Tuesday, February 13, 2007

Drama...already?

Teaching and learning, learning and teaching. The worst part is when someone teaches something they were taught by someone else and completely destroys it. Most of the time, it's the basic move that is taught throughout generations. If someone enjoys teaching, they'll always remember grace, posture, flow, and character. For any dance, culture, and/or style, it's the presentation that matters most. For example, we have a couple doing a ballroom dance, say...tango. They're doing steps, which is the easy part, but what about how they're portraying such a dance to an audience. Everyone knows that learning a dance means performing it somewhere. Crowds seem to become bored with routine or, as I would call it, blahism.

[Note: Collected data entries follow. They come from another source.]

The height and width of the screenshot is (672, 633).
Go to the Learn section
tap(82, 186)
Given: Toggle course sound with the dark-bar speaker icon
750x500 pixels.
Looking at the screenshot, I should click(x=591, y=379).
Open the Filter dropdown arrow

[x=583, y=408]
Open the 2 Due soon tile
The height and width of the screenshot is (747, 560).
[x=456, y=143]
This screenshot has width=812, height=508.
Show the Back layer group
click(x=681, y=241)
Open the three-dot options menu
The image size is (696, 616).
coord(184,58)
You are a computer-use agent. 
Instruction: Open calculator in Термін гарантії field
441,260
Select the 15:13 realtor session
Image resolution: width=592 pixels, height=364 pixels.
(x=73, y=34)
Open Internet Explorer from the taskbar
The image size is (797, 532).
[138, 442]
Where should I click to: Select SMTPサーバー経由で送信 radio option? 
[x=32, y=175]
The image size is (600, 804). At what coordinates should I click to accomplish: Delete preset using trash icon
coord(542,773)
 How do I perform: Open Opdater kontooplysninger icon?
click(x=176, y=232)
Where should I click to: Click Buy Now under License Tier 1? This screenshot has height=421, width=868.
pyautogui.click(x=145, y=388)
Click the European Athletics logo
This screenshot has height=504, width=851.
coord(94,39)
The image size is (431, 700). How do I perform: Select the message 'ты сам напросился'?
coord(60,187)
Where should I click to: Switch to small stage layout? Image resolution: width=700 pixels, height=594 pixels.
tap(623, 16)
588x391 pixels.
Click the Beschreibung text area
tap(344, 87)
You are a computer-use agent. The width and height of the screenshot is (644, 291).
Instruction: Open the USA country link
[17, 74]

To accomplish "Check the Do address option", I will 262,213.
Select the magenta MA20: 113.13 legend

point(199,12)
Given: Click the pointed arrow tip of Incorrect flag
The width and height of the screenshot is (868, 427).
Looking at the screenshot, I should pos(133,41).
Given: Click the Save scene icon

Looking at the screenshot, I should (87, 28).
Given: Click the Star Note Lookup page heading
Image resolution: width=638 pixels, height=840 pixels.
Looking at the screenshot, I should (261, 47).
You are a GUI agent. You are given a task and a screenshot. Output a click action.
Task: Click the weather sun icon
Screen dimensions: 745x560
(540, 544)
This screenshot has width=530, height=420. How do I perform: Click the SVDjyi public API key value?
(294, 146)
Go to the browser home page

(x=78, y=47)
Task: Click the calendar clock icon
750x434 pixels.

My point is directed to teachers, choreographers, artists who want their particular story to be told. Like plagiarism, movements are recycled everyday by enthusiastic eyes. One grasps a movement, uses it, tweaks it as their own. Is this appropriate? Would one dance instructor call it stealing? Maybe. But I see it as, use what I've taught/performed, just don't disgrace the move(s).

I've taught, been taught, and mostly like will be teaching in my later years. I enjoy the Pilipino artistic dance genre. All I ask is to learn it to the extent of what's taught, then if finding your own style of teaching is your cup of tea, then do so. Just don't screw it up.

Why is it hard to teach college students? Lol.